Make the log append-only and sealable. Enforce sequential numbering and timestamps, forbid mutation, and periodically seal checkpoints so a third party can verify integrity. Without this property the log is not audit evidence.
Build the query surface last. Implement forward and reverse queries over the log so you can answer "was this used and how deeply" and "which content could have driven this behavior." Present reverse-query results as a bounded candidate set, not a definitive attribution.
What This Does Not Give You
This is an architecture, not a downloadable SDK. There is no package to install and nothing here "just works" out of the box; you build it against your own model, data loader, and optimizer, and the effort is real. The approach has not been benchmarked or productized here, and this guide reports no performance numbers because the filing states none.
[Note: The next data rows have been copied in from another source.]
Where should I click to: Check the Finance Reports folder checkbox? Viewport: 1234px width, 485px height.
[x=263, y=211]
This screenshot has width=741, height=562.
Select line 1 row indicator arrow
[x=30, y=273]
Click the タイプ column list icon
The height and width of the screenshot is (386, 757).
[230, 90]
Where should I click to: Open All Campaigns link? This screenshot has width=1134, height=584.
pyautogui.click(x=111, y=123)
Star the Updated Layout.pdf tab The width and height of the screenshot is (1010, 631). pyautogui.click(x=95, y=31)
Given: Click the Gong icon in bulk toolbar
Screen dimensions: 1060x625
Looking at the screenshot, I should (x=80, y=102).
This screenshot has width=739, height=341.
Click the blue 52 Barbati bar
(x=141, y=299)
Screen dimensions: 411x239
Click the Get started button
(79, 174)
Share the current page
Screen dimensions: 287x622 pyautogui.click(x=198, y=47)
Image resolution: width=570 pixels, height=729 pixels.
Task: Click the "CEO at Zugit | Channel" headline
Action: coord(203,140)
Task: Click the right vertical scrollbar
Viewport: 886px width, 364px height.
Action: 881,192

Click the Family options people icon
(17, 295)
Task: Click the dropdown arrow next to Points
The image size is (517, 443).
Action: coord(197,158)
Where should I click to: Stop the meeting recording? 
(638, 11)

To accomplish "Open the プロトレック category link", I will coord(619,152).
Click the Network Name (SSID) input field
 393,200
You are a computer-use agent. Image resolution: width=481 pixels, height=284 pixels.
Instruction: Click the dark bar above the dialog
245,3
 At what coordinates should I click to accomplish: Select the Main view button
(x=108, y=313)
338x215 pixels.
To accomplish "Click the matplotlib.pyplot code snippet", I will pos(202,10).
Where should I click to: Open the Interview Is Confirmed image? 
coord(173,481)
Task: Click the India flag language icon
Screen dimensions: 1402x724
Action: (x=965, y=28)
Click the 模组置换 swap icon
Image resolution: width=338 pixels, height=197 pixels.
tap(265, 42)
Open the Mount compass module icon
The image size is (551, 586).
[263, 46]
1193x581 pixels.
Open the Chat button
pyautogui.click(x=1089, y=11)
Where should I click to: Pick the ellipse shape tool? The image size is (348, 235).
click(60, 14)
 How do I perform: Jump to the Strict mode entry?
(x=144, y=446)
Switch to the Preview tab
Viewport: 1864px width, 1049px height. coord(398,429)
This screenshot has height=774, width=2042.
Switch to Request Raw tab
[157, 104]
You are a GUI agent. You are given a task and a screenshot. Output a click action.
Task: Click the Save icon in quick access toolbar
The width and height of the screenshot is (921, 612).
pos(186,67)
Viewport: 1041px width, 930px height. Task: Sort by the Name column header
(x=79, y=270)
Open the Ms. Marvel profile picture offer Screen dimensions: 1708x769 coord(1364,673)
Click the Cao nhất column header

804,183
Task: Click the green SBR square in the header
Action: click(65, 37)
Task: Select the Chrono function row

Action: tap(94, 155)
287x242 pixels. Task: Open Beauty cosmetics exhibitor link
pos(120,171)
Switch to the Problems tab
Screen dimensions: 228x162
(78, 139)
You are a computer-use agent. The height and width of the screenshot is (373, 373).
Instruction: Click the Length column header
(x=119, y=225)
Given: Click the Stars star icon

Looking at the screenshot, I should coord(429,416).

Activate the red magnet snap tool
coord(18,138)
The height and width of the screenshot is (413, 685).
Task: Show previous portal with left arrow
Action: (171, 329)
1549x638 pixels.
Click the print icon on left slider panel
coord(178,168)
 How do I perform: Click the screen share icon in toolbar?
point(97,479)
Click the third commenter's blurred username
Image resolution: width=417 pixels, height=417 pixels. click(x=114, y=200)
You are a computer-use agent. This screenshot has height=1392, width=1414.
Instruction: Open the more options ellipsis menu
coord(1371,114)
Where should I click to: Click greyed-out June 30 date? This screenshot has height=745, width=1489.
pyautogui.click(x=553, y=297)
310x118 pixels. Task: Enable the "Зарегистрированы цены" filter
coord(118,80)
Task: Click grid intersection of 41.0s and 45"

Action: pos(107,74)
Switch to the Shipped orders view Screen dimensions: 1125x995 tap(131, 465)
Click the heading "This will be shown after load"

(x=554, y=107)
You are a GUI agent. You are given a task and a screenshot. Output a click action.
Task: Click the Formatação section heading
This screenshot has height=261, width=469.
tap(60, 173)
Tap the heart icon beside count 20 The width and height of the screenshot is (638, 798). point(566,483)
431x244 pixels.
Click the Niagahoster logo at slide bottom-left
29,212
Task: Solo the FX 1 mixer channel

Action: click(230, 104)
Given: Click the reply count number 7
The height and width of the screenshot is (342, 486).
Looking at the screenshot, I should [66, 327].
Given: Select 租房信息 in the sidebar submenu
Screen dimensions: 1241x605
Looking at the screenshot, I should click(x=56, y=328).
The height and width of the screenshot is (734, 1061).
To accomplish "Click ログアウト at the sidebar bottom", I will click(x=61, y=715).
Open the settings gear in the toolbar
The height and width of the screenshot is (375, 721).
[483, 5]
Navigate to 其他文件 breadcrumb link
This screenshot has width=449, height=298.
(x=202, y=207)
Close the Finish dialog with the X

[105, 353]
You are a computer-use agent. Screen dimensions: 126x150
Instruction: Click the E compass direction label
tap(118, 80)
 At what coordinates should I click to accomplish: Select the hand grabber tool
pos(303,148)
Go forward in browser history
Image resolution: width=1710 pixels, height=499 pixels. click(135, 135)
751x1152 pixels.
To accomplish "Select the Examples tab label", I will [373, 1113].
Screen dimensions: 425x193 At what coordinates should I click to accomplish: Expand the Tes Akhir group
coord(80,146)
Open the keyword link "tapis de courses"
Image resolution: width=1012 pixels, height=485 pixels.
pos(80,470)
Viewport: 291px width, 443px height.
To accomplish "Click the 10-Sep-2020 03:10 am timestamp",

It is also not legal advice or a compliance certification. The EU AI Act's obligations, the shape of an acceptable training-content summary, and how a rights reservation must be honored are legal determinations; this architecture gives you the technical substrate to support them, not a guarantee that any particular regulator will deem your program sufficient. Reverse provenance queries narrow attribution but, per the filing itself, cannot exactly attribute a model behavior to a specific example. The suppression mechanism reduces but does not by itself prove elimination of memorization risk for shallow-encoded content. And the whole thing rests on metadata quality: if your provenance and policy annotations are wrong, the log faithfully records wrong governance. The architecture makes your governance auditable; it does not make it correct.
Disclosure Scope
The approach described here is disclosed in United States Patent Application 19/647,395. This guide is educational: it explains an architectural approach so a skilled developer can understand and build it themselves. It is not a warranty, a compliance certification, legal advice, or an offer of software, and it does not describe a shipping product. Every mechanism attributed to the disclosed approach traces to that filing; where the filing states a limitation, such as the inability of a reverse query to exactly attribute behavior to specific training content, this guide states that limitation too.